SOURCE EXCERPT:
☆ ☆ ☆
Labour pledges to ‘take back control’ of bus services and accelerate franchising

Labour has pledged to end the “postcode lottery” of bus services by speeding up the franchising process.

Since de-regulation in 1985, the party said services outside of London have “collapsed”.

Shadow transport secretary Louise Haigh said the plan would kickstart a revival of bus services across England.

The plan aims to create 250 million more passenger journeys per year and allow local transport authorities to “take back control”.


The key word is obvious - it's "control". Based on financial year 2022/2023, 250 million more passenger journeys per year in England would be an increase of approximately 7.4%. They probably don't expect Labour voters to check that. 


In the financial year 2022/23, the number of passenger journeys on local bus services in Great Britain amounted to 3.7 billion trips, a year-on-year increase of around twenty percent. During the same period, nearly 3.4 billion bus passenger journeys were reported in England.

9 comments:

Sam Vega said...

Certainly, if you don't have access to rail or your own car, and live miles from where you need to work, shop, or socialise, it must be miserable without a decent bus service. But those areas lack buses for a good reason - if it were profitable to run buses there, the companies would be there before you could say "any more fares please!"

So I wonder what positive changes Labour envisage. Subsidies? OK, but forking out to take a small number of pensioners into town with a frequent, reliable service is going to cost a lot. The greater the need, the greater the expense.

Doonhamer said...

It would be interesting to know when was the last time any of these representatives of the working class was on a real bus. Not counting photo opportunities or airport plane links.
Franchising? Is that not what some Nutritious Quick Sustenance companies do? Or Royal Post Offices?
I feel a whole new layer of Civil Service bureaucracy being created. With a Minister of.
After all who else is going to ensure that both staff and customers are of the approved Alphabet Soup mix. And sustainable propulsion?
Whatever, nothing is ever so bad that politicians can surely make worse.
Do not be surprised if your bus is run by Bulgarians as are the busload of invisible, virtual, concession passengers all around you.
End of rambling rant.

A K Haart said...

Sam - yes that's the key, if routes are profitable they survive. Round here bus companies have problems retaining drivers because once they are trained, many go elsewhere for better money. There is a problem retaining mechanics for the same reason, and buses having to crash their way through potholes all day doesn't help.
☆ ☆ ☆
EXERCISE A:
Answer these questions about the bus services post:
(i) Who is the shadow transport secretary?
(ii) How many passenger journeys were made on local bus services in Great Britain in the financial year 2022/23?
(iii) According to A K Haart, why do bus companies struggle to keep drivers?

RECORDS FOR THE TASK:
☆ ☆ ☆
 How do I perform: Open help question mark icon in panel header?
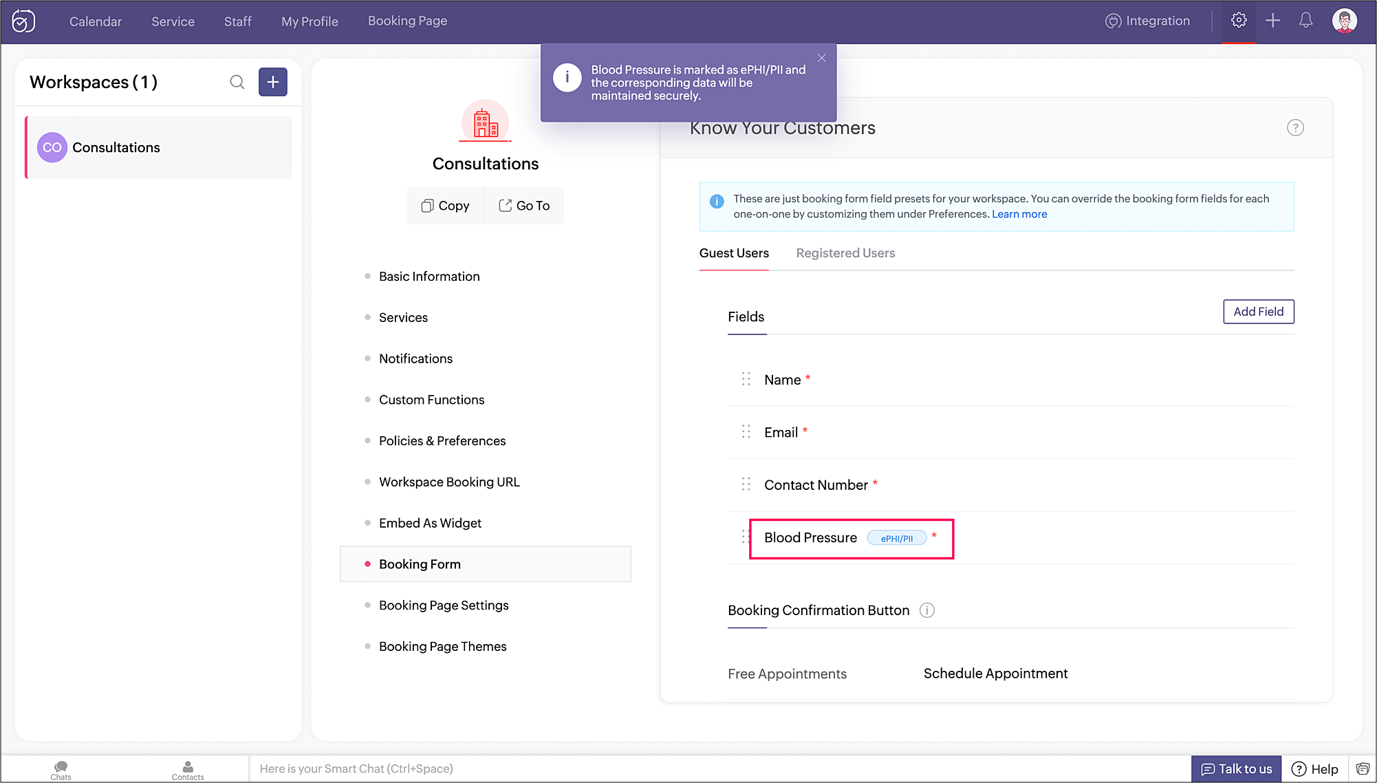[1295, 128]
☆ ☆ ☆
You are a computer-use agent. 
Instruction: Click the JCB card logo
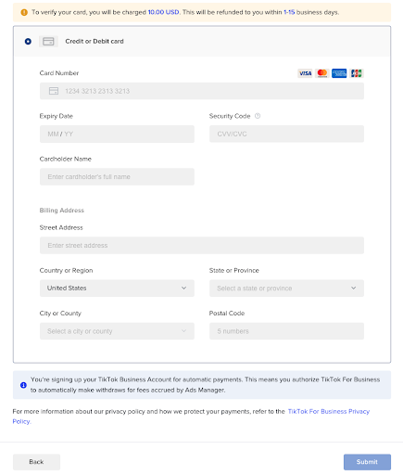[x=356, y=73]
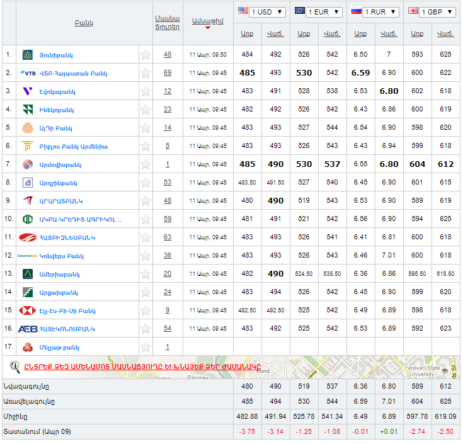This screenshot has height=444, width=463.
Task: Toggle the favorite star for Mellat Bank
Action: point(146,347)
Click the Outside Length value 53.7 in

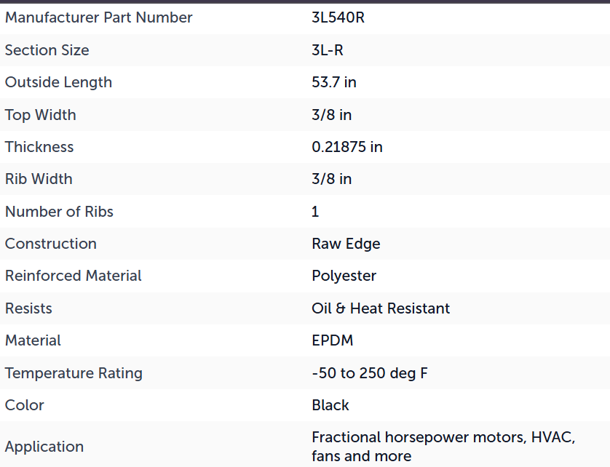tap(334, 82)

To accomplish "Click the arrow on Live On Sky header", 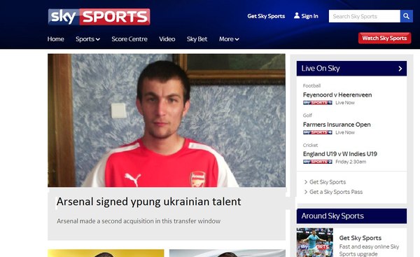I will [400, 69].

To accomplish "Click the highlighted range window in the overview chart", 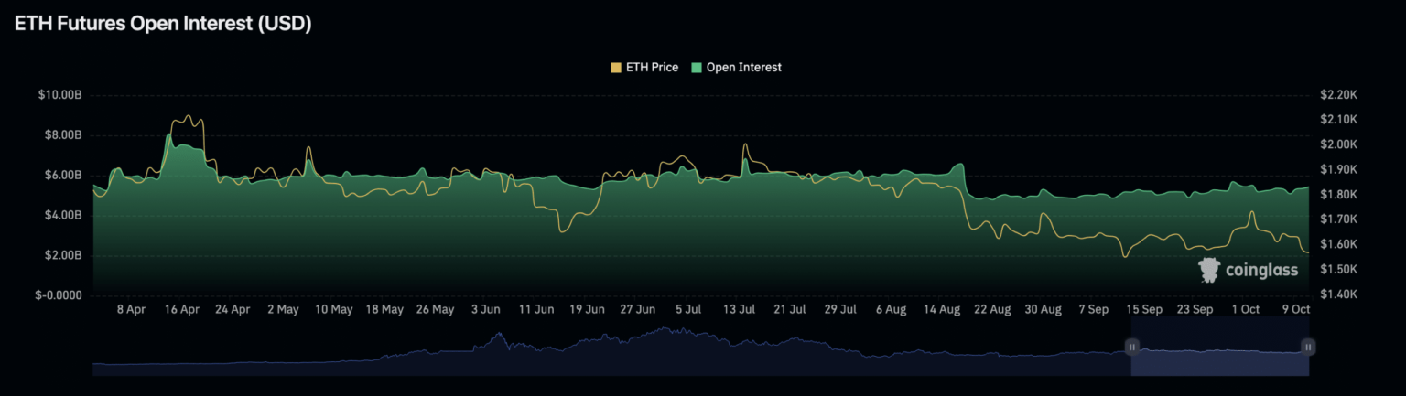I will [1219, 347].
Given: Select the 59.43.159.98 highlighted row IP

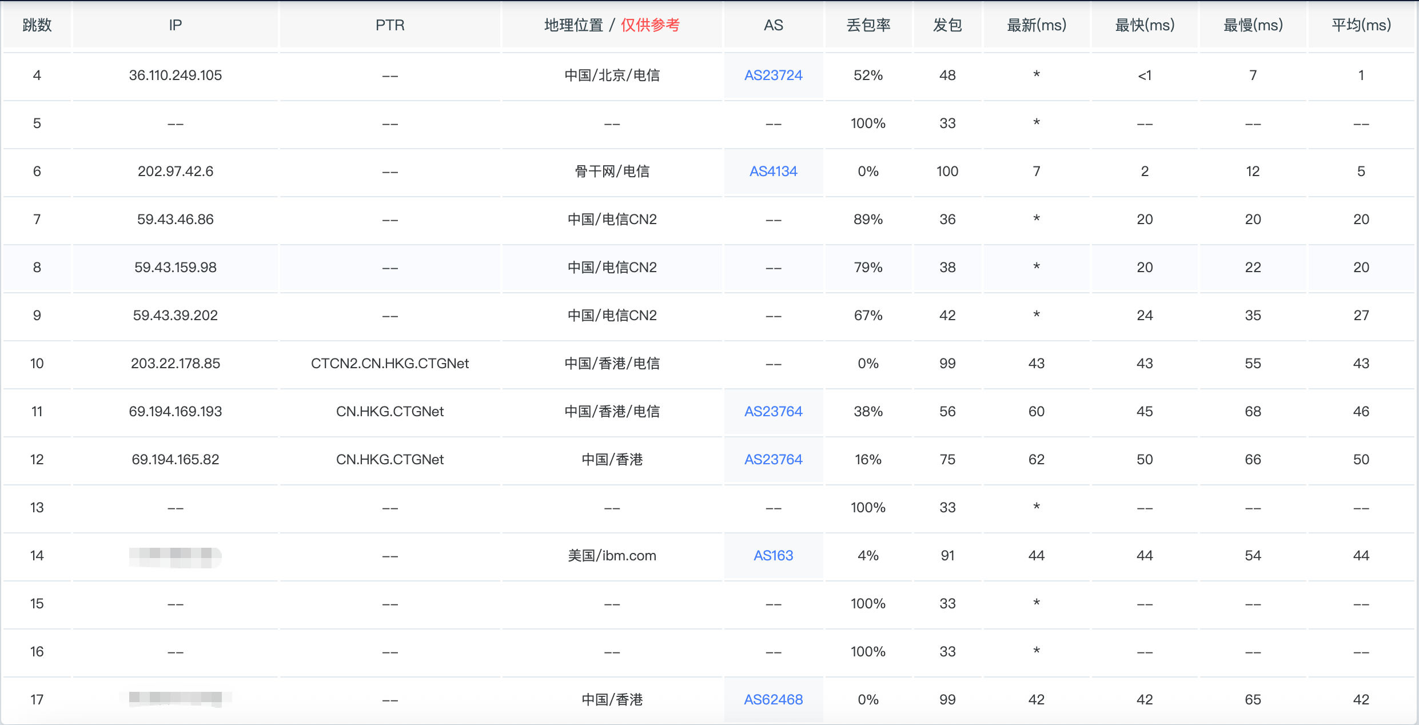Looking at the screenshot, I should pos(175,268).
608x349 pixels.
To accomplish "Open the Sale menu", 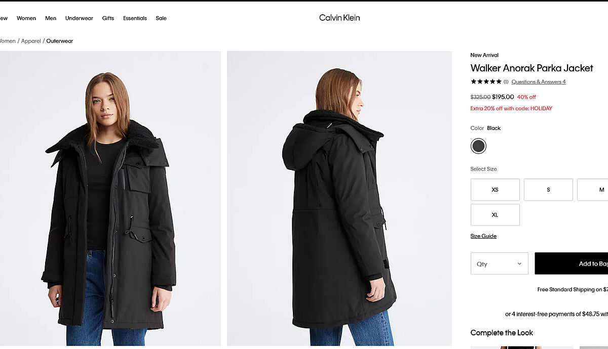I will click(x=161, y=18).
☆ ☆ ☆
EXERCISE B:
In the rows, render everything from the line containing "How do I perform: Open" down to the line containing "[1295, 128]" as a JSON list of strings, one per line, skipping blank lines. Leave the pictures out.

OUTPUT A:
(i) Louise Haigh
(ii) 3.7 billion
(iii) Once they are trained, many drivers go elsewhere for better money.

OUTPUT B:
[
  " How do I perform: Open help question mark icon in panel header?",
  "[1295, 128]"
]